** Data records follows **

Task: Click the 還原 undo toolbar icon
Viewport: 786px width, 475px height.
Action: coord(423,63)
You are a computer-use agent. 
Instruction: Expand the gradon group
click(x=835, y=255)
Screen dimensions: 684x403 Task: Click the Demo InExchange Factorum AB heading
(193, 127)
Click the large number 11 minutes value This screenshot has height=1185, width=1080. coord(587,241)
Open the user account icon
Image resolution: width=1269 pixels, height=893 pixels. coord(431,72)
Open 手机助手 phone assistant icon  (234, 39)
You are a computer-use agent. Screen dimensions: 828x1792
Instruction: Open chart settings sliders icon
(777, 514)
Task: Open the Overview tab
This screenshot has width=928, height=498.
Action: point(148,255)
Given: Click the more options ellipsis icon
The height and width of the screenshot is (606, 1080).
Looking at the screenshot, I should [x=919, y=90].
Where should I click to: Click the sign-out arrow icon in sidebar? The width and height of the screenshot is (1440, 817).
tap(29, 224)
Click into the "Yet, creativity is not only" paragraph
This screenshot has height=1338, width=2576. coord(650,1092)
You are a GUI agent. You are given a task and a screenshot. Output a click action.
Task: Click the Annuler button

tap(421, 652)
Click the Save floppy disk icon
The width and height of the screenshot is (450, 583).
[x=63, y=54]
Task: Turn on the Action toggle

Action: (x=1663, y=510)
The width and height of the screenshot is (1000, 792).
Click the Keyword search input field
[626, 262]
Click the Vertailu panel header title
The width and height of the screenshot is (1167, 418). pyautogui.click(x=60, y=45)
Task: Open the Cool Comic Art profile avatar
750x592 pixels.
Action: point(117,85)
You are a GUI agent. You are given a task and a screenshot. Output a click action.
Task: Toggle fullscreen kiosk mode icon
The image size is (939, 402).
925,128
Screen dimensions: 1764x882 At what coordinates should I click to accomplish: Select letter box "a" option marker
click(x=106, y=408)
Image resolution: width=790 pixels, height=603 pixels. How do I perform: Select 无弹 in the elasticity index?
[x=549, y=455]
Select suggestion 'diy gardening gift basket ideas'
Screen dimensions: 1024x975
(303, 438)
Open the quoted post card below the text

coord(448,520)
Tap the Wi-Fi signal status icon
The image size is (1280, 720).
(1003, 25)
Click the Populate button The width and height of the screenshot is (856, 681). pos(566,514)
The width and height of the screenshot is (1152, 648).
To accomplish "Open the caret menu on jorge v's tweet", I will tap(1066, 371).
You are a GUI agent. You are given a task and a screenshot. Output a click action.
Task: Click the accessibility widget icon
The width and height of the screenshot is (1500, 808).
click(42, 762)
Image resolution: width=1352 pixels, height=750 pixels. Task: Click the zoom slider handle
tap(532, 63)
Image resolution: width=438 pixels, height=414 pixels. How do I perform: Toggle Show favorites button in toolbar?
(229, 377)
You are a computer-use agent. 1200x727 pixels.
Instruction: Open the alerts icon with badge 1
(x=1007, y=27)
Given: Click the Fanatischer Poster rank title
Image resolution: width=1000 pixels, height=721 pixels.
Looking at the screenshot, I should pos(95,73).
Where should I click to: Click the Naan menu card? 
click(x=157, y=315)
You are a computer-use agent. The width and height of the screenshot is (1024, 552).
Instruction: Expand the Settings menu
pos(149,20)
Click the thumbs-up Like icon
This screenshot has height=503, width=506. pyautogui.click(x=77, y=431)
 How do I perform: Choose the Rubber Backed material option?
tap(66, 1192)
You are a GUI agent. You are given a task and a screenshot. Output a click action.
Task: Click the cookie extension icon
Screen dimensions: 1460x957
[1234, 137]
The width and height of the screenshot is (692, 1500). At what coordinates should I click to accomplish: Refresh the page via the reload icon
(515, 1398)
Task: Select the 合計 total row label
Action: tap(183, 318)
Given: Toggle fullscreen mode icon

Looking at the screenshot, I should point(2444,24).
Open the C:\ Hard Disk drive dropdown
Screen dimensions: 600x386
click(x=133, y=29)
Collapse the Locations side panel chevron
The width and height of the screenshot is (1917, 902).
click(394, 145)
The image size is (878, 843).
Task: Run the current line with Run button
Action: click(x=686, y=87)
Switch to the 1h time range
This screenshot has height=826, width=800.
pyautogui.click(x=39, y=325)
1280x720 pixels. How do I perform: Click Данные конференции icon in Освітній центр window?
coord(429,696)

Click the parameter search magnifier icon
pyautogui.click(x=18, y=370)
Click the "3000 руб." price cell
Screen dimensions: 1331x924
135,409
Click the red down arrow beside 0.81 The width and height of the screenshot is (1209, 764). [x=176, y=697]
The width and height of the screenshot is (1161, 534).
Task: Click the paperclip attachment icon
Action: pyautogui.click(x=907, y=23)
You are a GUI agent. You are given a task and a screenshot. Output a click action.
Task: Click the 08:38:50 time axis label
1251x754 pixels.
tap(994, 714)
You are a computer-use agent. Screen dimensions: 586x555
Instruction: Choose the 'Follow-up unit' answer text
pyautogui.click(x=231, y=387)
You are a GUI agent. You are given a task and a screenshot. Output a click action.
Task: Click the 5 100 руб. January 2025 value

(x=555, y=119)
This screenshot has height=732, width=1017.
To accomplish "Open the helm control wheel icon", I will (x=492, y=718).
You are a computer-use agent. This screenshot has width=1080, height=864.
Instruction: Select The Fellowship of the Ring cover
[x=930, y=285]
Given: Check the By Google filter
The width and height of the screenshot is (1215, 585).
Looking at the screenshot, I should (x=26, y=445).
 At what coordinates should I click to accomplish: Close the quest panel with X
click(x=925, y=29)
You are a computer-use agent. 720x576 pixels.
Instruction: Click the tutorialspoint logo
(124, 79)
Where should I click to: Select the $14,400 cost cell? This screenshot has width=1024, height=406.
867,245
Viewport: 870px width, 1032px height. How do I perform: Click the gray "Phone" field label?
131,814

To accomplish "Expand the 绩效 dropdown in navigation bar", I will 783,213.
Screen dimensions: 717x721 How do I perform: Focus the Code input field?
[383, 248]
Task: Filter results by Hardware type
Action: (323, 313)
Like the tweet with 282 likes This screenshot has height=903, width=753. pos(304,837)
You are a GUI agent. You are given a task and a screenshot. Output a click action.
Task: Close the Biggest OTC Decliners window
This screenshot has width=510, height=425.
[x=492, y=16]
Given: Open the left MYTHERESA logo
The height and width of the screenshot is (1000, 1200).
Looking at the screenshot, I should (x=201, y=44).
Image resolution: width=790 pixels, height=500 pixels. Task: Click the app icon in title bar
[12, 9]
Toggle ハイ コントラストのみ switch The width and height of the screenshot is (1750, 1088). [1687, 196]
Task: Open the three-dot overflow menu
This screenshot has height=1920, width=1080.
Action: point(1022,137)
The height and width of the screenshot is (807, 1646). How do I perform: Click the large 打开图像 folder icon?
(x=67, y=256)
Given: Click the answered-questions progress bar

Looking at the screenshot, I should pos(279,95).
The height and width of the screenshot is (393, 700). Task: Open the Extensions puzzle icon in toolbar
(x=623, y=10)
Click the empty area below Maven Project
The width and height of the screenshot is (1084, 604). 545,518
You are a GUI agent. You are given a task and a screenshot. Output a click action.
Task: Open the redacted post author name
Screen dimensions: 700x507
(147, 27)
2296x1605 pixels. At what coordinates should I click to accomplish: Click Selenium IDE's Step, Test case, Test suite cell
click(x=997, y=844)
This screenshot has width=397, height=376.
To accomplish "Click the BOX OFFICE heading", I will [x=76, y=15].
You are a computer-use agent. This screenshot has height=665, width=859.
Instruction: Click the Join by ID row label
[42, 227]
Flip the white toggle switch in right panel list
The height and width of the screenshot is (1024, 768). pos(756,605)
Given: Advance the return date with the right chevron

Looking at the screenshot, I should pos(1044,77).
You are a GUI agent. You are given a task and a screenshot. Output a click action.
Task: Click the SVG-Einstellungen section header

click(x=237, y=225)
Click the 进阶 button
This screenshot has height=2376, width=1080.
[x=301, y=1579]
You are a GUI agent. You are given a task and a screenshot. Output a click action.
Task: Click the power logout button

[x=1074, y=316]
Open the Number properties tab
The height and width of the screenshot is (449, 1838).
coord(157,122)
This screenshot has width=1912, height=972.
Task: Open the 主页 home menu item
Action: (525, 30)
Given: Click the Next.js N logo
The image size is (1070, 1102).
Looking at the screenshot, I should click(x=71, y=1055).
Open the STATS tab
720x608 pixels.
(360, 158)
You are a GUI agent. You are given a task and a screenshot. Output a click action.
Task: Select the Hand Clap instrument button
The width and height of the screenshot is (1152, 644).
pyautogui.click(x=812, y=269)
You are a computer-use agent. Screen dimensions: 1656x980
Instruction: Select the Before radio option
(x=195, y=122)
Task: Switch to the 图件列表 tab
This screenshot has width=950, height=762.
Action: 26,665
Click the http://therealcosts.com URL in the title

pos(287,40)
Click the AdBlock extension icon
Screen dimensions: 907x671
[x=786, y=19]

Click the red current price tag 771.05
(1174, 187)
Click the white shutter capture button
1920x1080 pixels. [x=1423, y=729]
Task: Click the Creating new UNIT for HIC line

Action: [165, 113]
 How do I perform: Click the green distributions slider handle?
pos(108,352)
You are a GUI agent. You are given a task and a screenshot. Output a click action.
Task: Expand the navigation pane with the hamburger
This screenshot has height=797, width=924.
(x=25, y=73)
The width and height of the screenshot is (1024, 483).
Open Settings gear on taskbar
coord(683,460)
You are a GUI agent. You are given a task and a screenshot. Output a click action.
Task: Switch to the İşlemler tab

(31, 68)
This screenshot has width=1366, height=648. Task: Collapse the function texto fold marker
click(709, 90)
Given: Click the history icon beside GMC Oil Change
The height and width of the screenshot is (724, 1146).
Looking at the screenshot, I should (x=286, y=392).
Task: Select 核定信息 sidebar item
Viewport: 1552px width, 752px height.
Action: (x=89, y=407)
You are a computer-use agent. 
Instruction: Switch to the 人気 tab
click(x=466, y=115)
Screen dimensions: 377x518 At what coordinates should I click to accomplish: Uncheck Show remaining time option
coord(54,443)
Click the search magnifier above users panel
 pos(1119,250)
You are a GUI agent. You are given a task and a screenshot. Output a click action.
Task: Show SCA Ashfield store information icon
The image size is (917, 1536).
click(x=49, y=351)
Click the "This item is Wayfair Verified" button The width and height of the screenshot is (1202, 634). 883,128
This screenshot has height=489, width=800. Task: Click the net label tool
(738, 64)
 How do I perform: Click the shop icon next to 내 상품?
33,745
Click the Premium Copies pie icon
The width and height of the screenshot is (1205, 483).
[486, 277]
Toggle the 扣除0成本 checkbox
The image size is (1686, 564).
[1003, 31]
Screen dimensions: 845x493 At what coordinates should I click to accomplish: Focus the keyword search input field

** End of Data records **

Work request >> Give again, word for word, every line of the listing above from the one with "Where should I click to: Select" to the one with "Like the tweet", both inclusive, and nothing beyond them.

Expected answer >>
Where should I click to: Select the $14,400 cost cell? This screenshot has width=1024, height=406.
867,245
Viewport: 870px width, 1032px height. How do I perform: Click the gray "Phone" field label?
131,814

To accomplish "Expand the 绩效 dropdown in navigation bar", I will 783,213.
Screen dimensions: 717x721 How do I perform: Focus the Code input field?
[383, 248]
Task: Filter results by Hardware type
Action: (323, 313)
Like the tweet with 282 likes This screenshot has height=903, width=753. pos(304,837)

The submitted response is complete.